What the poem seems to accomplish quite effectively is the marking out of a distance in a way that speaks to the modern angst of self-referentiality, a fatal flaw in logic that Bertrand Russell is said to have flagged in a letter to Frege (Byrd 1994, 277). Irving Wohlfarth revives this question in his essay marking the 1992 centenary of Walter Benjamin’s birth:
“What, then, are we to make of our revolutionary chance – that of a geopolitical conjuncture which allows for no more revolutionary transformations, except possibly those that are confined to catching up with the bourgeois revolutions of yesteryear? The more pointed question which confronts us here is whether we – but who are we? – can extract from this conference the modest opportunity it affords…”
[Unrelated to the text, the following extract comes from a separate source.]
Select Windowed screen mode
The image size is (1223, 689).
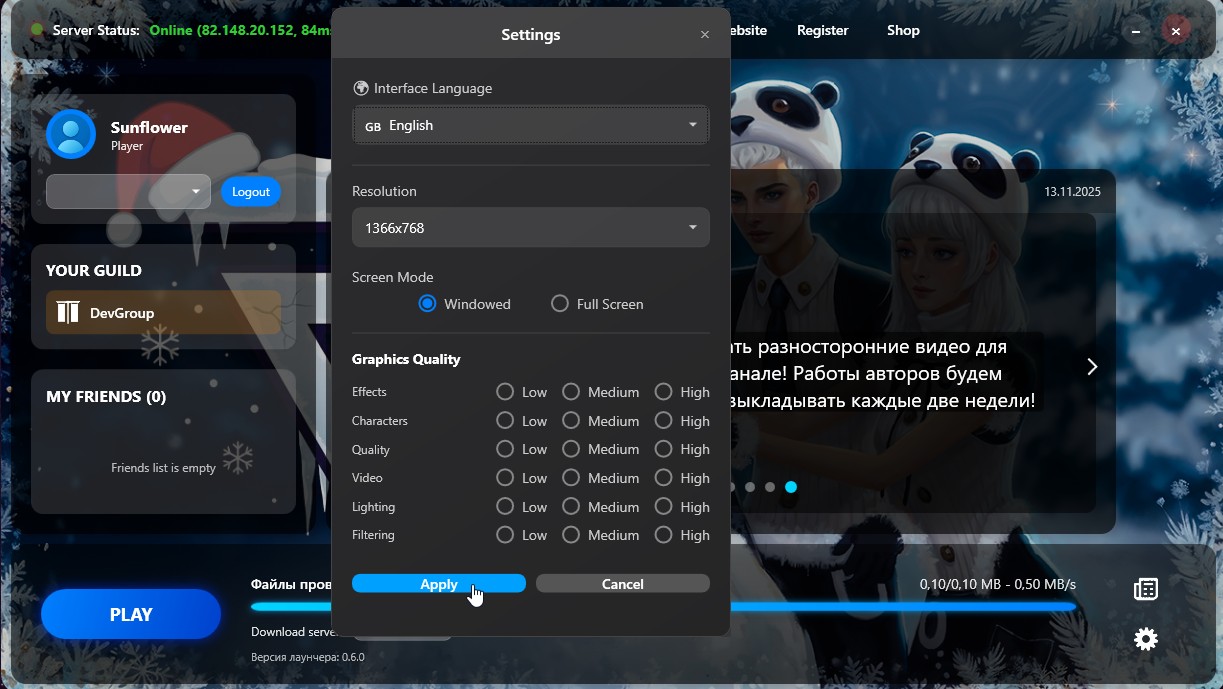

C. Gupta writes that Jibanananda Das was Bengal’s most important poet of the post-Tagore era and that his work signaled an “anguished awareness of modernity” for Bengali poetry (2006). In “The Hunt,” his antipathy for the men portrayed is hard to miss. Independently of his permission, though, can it be claimed that we are looking on a class of men who have seized on some revolutionary chance in the Benjaminian sense of actuality? Can their fire be likened to a “metaphysical hearth” around which we can “still actually warm ourselves,” that Nietzschean ‘old fire’ from which “we all still live” (Wohlfarth)? Unless such a possibility only ever was intended to be the mark and the arrival of the recession of a prior permissibility, I think few would agree that the poem rekindles a revolutionary fire, though it might speak to an economizing of its last sparks to reach this far-flung corner.
Rather it seems a certain kind of conceit is put into question. That is, if the action of the hunters signifies a ‘blessed’ state in which man is the ultimate beneficiary of nature’s sacred mantle (“Guns here and there. Icy, calm, guiltless sleep”), this blessedness seems to be denied to both nature as depicted and poet, the latter two forming a set or class that suffer the assault and its witnessing. The distinction between this ‘we’ and the actors who are free to act with an icy calmness rings familiar with what American politicians say after every fresh incident of domestic terrorism on U.S. soil: ‘That’s not who we are.’
Byrd has described ‘self-justifying recursivity’ as an infinite regress marking a definitive modern event. Das’s poem allows for the recognition of this in a sense that offers an alternative narrative to the notion of a pre-authorized founding act of violence. If such an act marks an infinite regression that reverberates into an infinite number of micro-aggressions, what’s being traced out is a vicious circle, however ‘domesticated’ this may seem. More refined but still cruel, by its own ‘logic’ nothing can be learned from this tracing. The bitter irony of “The Hunt,” then, resides in the realization of a fallen state that, owing to a technologically mediated condition, only feels like a blessing.